I have a list which can contains hundreds of thousands of lists where int are stored. Let's say for example:

list = [ [0,5,9], [1,2,4], [1,2,7,4], [3,100,42] ... ]

I need to create a new list that contains all the elements where a specific element is present. For example my new_list[0] will be a flat list of all list where element 0 exists.

A dumb for-for loops would be like:

# list_ref <- my list of list
gr_cl=[]
for i in range(len(list_ref)):
    clust=[]
    for j in list_ref:
        if i in j:
            clust.append(j)
    gr_cl.append([item for sublist in clust for item in sublist]) #flat it

# set
gr_cl_set = [list(set(item)) for item in gr_cl]

I tried to implement it as list comprehension, but it still takes too much time to make my code efficient.

Any idea?

CodePudding user response：

Maybe, but the question miss a contraint to limit the output list is missing.

The code below give all sublist to the maximum of the from collections import defaultdict

from collections import defaultdict

inputlist= [ [0,5,9], [1,2,4], [1,2,7,4], [3,100,42]  ]

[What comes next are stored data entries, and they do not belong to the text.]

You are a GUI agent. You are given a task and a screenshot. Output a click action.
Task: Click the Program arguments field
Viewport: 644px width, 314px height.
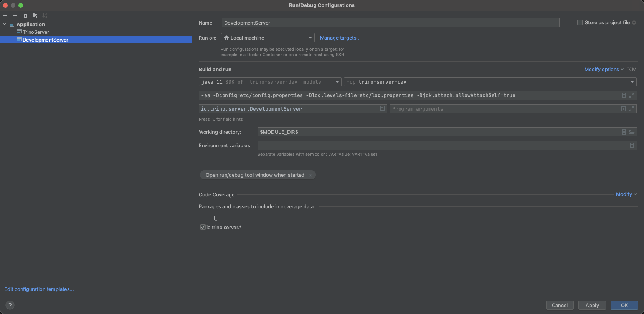(x=503, y=109)
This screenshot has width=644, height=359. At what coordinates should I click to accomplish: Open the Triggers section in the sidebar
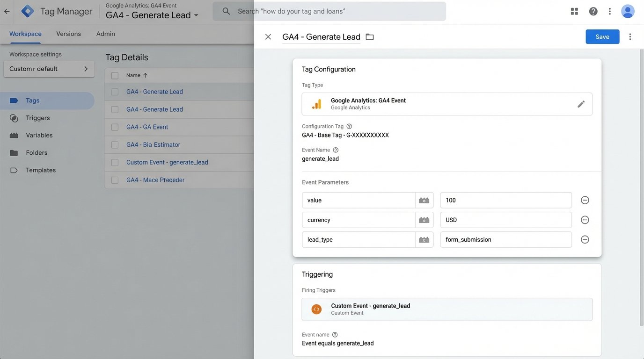(38, 117)
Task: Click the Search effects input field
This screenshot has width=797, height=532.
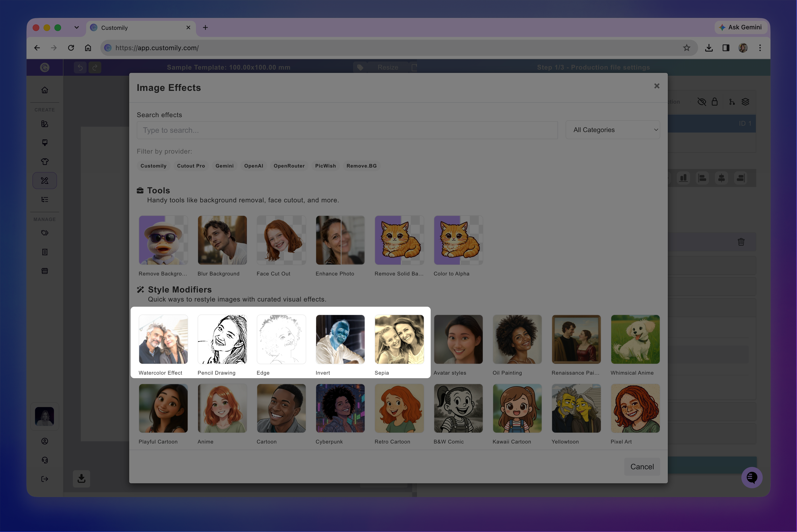Action: [347, 130]
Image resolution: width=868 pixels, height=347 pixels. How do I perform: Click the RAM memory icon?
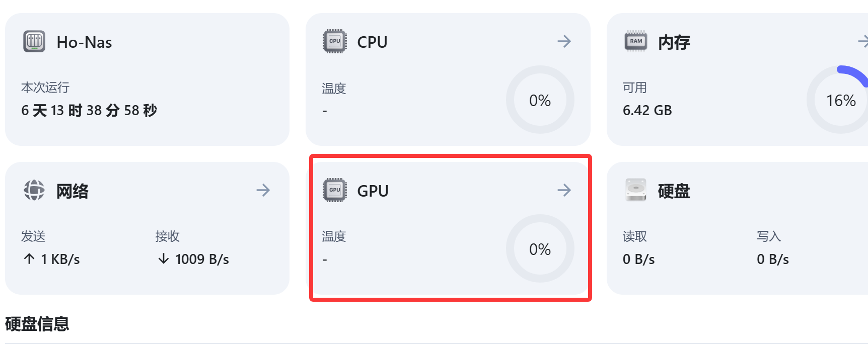tap(636, 41)
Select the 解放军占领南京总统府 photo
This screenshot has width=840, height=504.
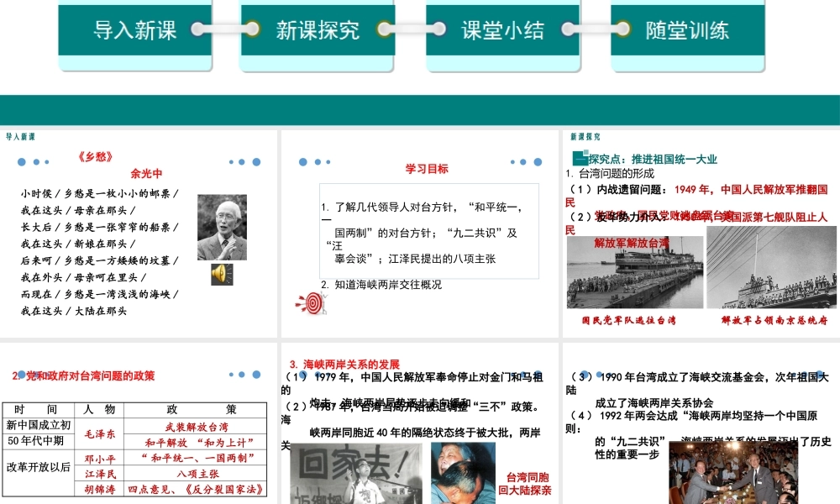(772, 268)
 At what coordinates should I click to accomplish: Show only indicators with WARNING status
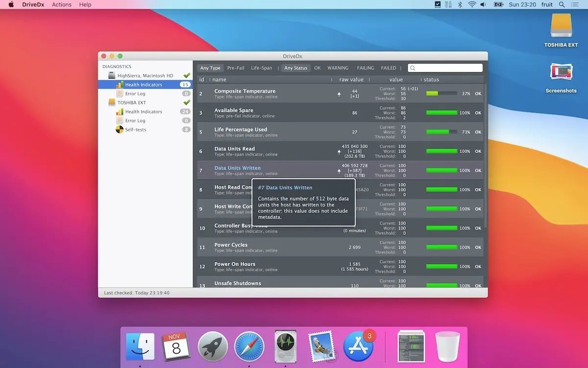pyautogui.click(x=338, y=68)
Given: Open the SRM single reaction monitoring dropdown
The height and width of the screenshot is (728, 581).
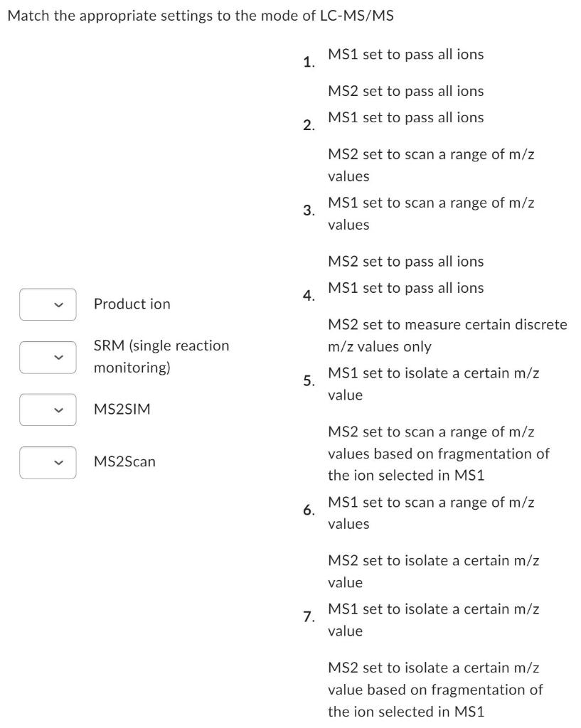Looking at the screenshot, I should click(48, 357).
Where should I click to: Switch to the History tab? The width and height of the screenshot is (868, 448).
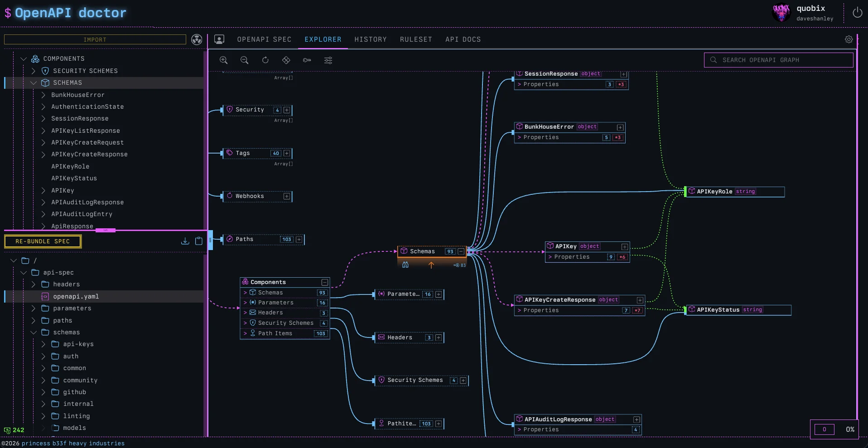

# create a dictionary in which :
#  keys : value of the elements of the sublists
#  values : index of the sublists of inputlist which contains the key
elt_refs = defaultdict(list)
max_value = 0
for i, sublist in enumerate(inputlist):
    for elt in sublist:
        if elt > max_value: max_value = elt
        elt_refs[elt].append(i)

# build the result by iterating on the list of the element of the dictionnary
# and filling the gaps 
result = []
result_i = 0
for k, refs in sorted(elt_refs.items()):
    # fill the gaps
    gap = k - result_i - 1
    for _ in range(gap):
        result.append([])

    result_i = k

    # flatten refs
    flat = []
    for ref in refs:
        flat.extend(inputlist[ref])

    result.append(list(set(flat)))

print(result)

CodePudding user response：

Why not put the lists in dicts? So they you say my_dict[#] is list of indices in the original list containing #. Likely faster and you can still get the output you want (a list of indices).

CodePudding user response：

You were pretty close to implementing it as a list comprehension, actually. This is the modified version:

# sample numbers
list_of_nums = [[0,5,9], [1,2,4], [1,2,7,4], [3,100,42], [0,1,3], [1,2,3,4], [10,0,9]]
contains_zero = [sublist for sublist in list_of_nums if 0 in sublist]
print(contains_zero)  # outputs: `[[0, 5, 9], [0, 1, 3], [10, 0, 9]]`